[Records about locating elements on screens]
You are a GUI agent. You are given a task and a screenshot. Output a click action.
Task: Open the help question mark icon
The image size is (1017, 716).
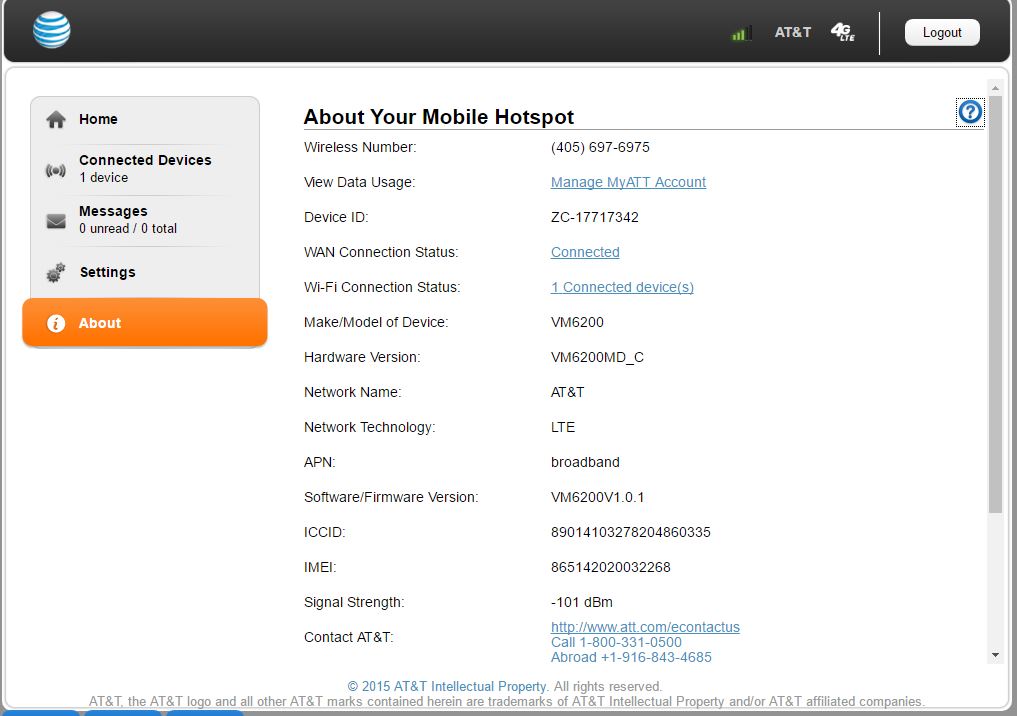(970, 112)
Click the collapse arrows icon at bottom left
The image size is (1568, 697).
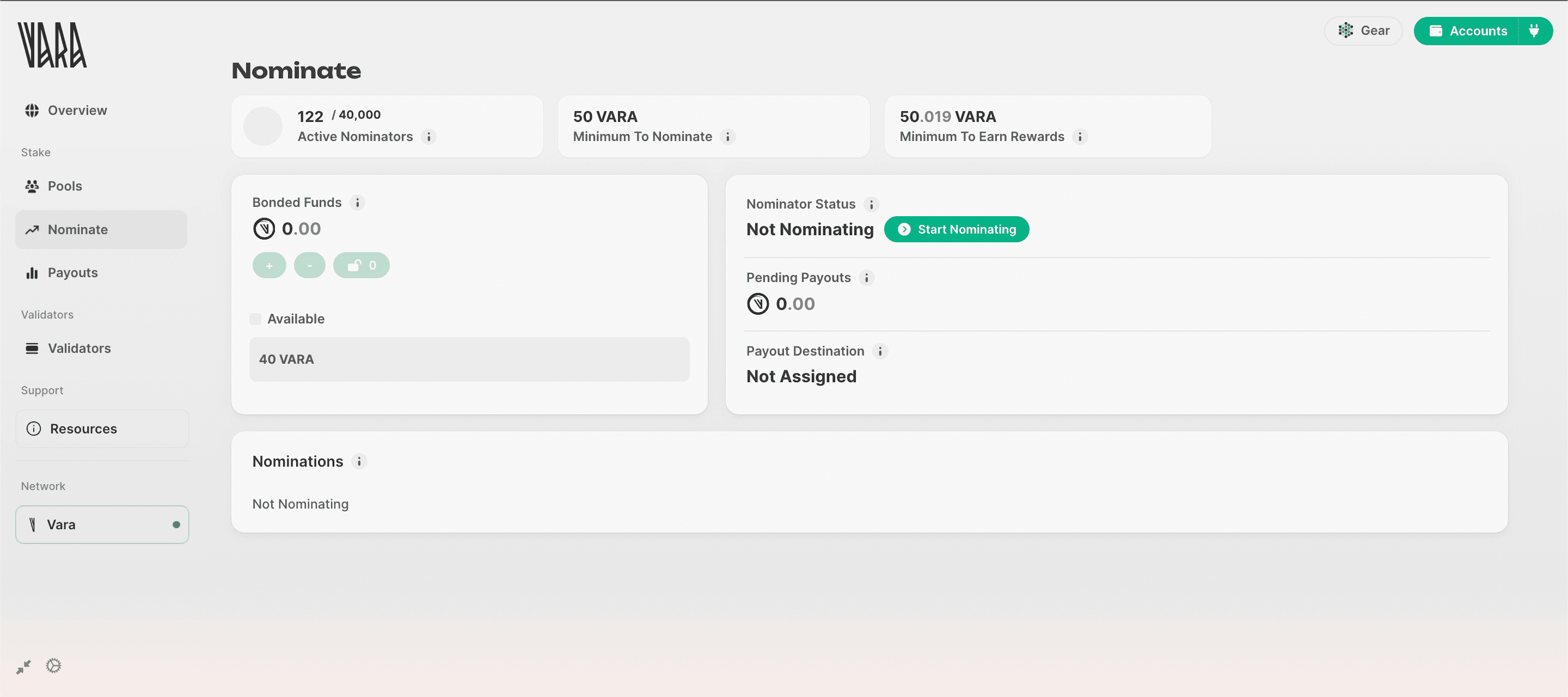point(23,665)
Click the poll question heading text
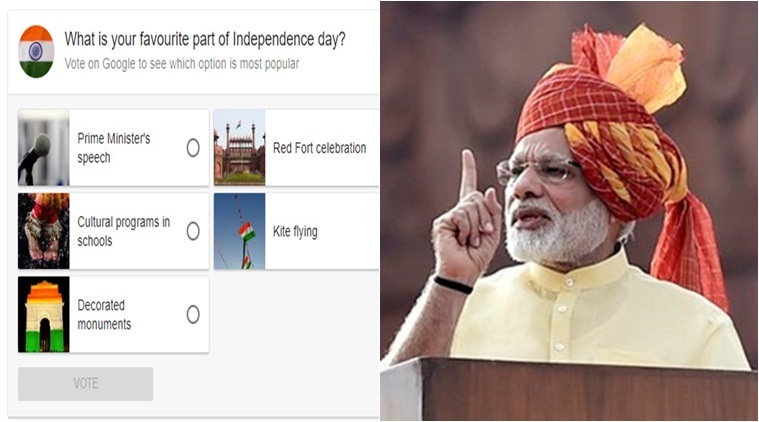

**WRITTEN PROBLEM**
Repeat every line of the listing above word for word, leaving out the pictures.

**FULL RESPONSE**
You are a GUI agent. You are given a task and a screenshot. Output a click action.
Task: Open the help question mark icon
The image size is (1017, 716).
(970, 112)
Click the collapse arrows icon at bottom left
The image size is (1568, 697).
point(23,665)
Click the poll question heading text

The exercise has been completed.